To be sure, the reaction to the decision was mixed, with some saying that the decision, good or bad, at least will allow companies to plan for the future.
"As flawed as it is, it still has taken us some way along the path to reduce some uncertainty," said James Paulsen, chief market strategist at Wells Capital Management in Minneapolis. "To throw it all out would have put us back to square one and, net-net, a loss for the country."
Paulsen added that he was glad that what essentially was a political decision did not get overturned at the judicial level.
The political considerations are no small part of what happens going forward. Not only will the fate of the law under a Romney administration hang in the balance, but there also remain a number of questions with how the mandate will be implemented.
"The level of uncertainty about the outlook and ultimate cost to business of the health-care reform bill remains somewhat," said David Resler, chief economist at Nomura Securities in New York. "It kind of leaves us where we were."
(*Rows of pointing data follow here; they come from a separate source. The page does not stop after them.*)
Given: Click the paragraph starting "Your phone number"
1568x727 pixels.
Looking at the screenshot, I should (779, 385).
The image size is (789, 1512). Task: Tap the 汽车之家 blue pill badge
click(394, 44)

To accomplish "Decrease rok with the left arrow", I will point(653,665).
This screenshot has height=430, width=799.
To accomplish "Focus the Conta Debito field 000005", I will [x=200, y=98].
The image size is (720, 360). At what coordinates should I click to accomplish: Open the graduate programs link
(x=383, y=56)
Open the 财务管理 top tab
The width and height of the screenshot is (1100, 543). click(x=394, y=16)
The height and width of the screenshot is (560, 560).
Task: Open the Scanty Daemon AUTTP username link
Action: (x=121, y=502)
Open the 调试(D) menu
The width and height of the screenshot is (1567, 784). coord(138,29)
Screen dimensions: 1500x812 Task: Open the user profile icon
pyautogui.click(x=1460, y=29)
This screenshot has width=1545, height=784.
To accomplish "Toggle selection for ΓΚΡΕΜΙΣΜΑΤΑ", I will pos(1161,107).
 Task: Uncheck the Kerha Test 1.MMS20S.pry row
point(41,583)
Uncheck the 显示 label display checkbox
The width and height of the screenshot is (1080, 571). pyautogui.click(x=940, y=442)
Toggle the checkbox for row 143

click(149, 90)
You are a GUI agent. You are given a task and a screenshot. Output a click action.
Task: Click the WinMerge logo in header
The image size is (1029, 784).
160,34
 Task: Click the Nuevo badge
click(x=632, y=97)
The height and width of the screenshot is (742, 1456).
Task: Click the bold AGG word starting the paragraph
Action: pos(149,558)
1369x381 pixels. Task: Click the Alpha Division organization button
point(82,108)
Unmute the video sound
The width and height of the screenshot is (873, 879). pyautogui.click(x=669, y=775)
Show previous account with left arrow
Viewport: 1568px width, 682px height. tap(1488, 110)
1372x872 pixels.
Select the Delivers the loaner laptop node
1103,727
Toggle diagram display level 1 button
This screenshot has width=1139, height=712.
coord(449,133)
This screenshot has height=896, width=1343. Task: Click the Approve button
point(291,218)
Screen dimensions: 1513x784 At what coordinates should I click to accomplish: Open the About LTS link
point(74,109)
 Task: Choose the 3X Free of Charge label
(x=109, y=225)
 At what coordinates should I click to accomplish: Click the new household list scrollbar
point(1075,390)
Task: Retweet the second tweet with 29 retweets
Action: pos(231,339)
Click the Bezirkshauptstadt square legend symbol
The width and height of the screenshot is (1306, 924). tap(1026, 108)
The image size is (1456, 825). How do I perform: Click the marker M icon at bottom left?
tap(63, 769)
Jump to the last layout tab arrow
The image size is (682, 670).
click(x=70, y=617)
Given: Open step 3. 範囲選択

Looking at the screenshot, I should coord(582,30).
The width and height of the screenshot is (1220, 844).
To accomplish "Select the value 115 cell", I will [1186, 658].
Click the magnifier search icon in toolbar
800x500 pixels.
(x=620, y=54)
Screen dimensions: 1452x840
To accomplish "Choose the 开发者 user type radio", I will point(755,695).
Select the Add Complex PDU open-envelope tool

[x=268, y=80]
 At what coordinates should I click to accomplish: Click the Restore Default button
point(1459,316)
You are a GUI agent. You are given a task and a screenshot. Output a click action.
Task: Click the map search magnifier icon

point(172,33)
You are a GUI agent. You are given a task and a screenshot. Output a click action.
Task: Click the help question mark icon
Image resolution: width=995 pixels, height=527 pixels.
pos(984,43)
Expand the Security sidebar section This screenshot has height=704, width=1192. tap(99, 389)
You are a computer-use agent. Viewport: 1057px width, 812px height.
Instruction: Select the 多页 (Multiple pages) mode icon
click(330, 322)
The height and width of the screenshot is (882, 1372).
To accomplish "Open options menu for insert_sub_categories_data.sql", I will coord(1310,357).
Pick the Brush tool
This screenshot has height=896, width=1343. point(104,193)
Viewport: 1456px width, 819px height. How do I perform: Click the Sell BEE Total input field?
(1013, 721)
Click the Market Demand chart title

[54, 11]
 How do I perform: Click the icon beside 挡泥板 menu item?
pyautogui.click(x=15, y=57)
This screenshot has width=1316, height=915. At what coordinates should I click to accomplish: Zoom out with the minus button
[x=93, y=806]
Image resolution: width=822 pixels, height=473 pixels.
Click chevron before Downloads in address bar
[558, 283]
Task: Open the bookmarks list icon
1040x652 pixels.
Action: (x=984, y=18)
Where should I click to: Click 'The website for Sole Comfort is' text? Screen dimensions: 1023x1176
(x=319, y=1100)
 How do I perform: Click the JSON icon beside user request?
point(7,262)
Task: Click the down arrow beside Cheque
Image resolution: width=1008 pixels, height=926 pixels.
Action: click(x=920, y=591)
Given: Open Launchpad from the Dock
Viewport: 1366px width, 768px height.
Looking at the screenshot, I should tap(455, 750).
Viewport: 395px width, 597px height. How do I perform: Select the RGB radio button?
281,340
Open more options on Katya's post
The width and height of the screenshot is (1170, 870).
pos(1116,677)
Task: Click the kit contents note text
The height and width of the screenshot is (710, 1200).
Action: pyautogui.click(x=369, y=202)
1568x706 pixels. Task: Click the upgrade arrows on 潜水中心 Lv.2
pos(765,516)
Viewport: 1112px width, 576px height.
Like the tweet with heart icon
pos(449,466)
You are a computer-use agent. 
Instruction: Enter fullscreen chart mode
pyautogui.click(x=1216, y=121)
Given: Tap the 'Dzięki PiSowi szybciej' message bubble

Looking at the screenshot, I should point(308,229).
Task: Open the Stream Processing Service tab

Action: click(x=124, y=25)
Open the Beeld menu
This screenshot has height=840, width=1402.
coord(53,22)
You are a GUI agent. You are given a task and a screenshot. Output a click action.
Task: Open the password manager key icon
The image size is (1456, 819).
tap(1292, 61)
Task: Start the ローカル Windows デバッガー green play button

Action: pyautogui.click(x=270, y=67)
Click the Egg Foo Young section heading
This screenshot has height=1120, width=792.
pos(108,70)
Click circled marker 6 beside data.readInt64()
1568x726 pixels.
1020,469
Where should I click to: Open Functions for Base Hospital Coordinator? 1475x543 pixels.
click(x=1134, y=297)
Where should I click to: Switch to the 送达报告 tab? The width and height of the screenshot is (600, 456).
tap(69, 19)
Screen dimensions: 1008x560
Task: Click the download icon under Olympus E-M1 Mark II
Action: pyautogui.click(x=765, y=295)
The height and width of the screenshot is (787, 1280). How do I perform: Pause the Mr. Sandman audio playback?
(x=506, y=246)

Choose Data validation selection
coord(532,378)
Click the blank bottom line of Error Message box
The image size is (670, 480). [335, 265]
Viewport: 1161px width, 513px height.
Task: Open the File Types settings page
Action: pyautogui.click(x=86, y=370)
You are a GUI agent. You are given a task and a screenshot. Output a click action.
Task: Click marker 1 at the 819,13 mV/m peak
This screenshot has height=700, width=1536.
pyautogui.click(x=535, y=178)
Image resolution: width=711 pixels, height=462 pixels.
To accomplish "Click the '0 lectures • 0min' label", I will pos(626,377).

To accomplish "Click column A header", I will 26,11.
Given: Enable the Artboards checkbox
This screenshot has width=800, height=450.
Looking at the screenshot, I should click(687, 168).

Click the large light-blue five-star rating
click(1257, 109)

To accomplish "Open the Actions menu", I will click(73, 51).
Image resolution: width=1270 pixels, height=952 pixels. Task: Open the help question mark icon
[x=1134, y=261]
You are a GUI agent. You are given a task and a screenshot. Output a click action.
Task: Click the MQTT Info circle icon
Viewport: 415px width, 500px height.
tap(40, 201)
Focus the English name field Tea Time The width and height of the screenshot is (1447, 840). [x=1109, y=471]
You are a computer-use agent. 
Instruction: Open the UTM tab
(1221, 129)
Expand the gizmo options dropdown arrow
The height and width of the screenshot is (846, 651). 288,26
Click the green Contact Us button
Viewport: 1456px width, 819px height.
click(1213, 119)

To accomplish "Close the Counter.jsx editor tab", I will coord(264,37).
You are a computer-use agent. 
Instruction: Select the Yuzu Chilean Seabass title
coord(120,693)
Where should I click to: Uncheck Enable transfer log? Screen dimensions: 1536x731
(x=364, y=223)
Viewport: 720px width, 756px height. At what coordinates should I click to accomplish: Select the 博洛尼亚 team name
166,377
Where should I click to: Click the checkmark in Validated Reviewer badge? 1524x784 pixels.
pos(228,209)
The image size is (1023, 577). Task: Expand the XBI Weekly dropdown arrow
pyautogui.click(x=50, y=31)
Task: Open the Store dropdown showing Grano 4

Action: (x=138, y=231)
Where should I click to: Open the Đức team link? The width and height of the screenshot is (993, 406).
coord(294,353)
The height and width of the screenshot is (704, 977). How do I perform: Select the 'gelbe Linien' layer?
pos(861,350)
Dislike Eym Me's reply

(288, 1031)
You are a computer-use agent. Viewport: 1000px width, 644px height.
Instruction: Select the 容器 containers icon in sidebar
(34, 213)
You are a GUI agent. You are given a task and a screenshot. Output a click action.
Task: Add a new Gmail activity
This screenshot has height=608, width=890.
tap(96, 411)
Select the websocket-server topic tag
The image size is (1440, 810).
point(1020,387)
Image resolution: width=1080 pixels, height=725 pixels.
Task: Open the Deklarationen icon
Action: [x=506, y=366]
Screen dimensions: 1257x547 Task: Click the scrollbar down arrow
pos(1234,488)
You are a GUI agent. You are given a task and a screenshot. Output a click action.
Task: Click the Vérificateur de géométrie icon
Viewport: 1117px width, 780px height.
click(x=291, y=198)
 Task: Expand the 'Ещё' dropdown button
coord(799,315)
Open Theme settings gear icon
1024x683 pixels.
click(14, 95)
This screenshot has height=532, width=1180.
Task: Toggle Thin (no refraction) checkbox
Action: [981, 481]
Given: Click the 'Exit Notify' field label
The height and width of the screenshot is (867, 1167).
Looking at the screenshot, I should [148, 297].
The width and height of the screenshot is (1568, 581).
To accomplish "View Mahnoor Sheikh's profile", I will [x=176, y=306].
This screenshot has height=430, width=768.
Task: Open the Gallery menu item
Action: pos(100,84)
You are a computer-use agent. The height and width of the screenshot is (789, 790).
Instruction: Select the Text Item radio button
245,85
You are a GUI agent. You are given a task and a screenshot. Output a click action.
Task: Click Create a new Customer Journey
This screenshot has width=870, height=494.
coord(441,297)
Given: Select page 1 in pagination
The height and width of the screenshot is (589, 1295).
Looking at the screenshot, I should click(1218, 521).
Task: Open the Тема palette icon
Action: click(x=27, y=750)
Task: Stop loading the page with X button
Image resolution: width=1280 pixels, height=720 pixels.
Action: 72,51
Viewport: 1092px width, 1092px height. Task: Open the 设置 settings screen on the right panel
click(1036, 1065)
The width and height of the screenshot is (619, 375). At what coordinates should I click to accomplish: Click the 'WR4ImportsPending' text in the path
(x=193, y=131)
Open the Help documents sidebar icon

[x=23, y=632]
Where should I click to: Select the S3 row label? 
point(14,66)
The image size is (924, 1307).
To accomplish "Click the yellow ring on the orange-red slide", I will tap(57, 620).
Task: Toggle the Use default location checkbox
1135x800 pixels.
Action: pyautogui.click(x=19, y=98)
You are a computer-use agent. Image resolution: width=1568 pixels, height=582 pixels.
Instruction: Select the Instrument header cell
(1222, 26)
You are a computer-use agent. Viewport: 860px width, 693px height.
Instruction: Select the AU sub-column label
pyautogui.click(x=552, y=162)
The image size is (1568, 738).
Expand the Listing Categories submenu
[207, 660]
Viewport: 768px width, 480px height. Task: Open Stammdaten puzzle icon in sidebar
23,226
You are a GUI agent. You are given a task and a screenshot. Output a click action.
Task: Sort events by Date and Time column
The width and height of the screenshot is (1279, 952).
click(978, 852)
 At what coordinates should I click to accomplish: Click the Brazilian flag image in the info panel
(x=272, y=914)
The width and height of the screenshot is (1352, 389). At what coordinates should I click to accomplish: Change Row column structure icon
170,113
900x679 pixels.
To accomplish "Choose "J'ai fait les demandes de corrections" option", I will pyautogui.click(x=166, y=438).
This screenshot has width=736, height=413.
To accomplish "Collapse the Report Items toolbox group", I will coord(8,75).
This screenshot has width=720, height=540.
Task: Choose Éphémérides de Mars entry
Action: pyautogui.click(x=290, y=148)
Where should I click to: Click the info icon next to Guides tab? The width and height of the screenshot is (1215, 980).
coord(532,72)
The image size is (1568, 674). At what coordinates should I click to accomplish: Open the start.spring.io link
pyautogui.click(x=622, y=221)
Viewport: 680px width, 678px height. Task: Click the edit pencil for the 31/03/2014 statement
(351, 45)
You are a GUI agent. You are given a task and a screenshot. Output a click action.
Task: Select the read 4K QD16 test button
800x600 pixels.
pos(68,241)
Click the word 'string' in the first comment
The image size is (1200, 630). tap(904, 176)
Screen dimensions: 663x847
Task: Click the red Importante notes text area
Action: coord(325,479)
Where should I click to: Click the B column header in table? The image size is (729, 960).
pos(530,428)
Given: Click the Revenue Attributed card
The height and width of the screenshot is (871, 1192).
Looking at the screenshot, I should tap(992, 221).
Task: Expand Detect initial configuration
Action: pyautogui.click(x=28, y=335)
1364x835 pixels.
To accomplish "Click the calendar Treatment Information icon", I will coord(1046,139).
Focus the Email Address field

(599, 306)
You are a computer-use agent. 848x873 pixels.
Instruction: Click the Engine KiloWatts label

- How Key Health-Care Stocks Are Doing
Among the questions Resler pointed out will be how the Internal Revenue Service collects the new tax, and how reporting will take place. He compared it to the Dodd-Frank banking reform law, which still has many provisions that are being negotiated.
"Most of the scheduled implementation for that has not been met, and it's not clear that the provisions under the health-care law will be met as originally envisioned in the law," Resler said. "There's still some uncertainty, but businesses have some clarity about the rules of the road, so to speak, going forward."
The stock marketreacted negatively to the decision, sending major averages and health-care stocks in particular down about 1 percent or more across the board, though the market could be more inclined to move onto other concerns in future days.
"Stocks themselves are just going to pretty much crash because of what's happening with Europe and because of the fiscal cliff in the U.S.," said Lee Markowitz, partner at Continental Capital Advisors in New York. "The broader issues are so much bigger than some increase in spending related to health care."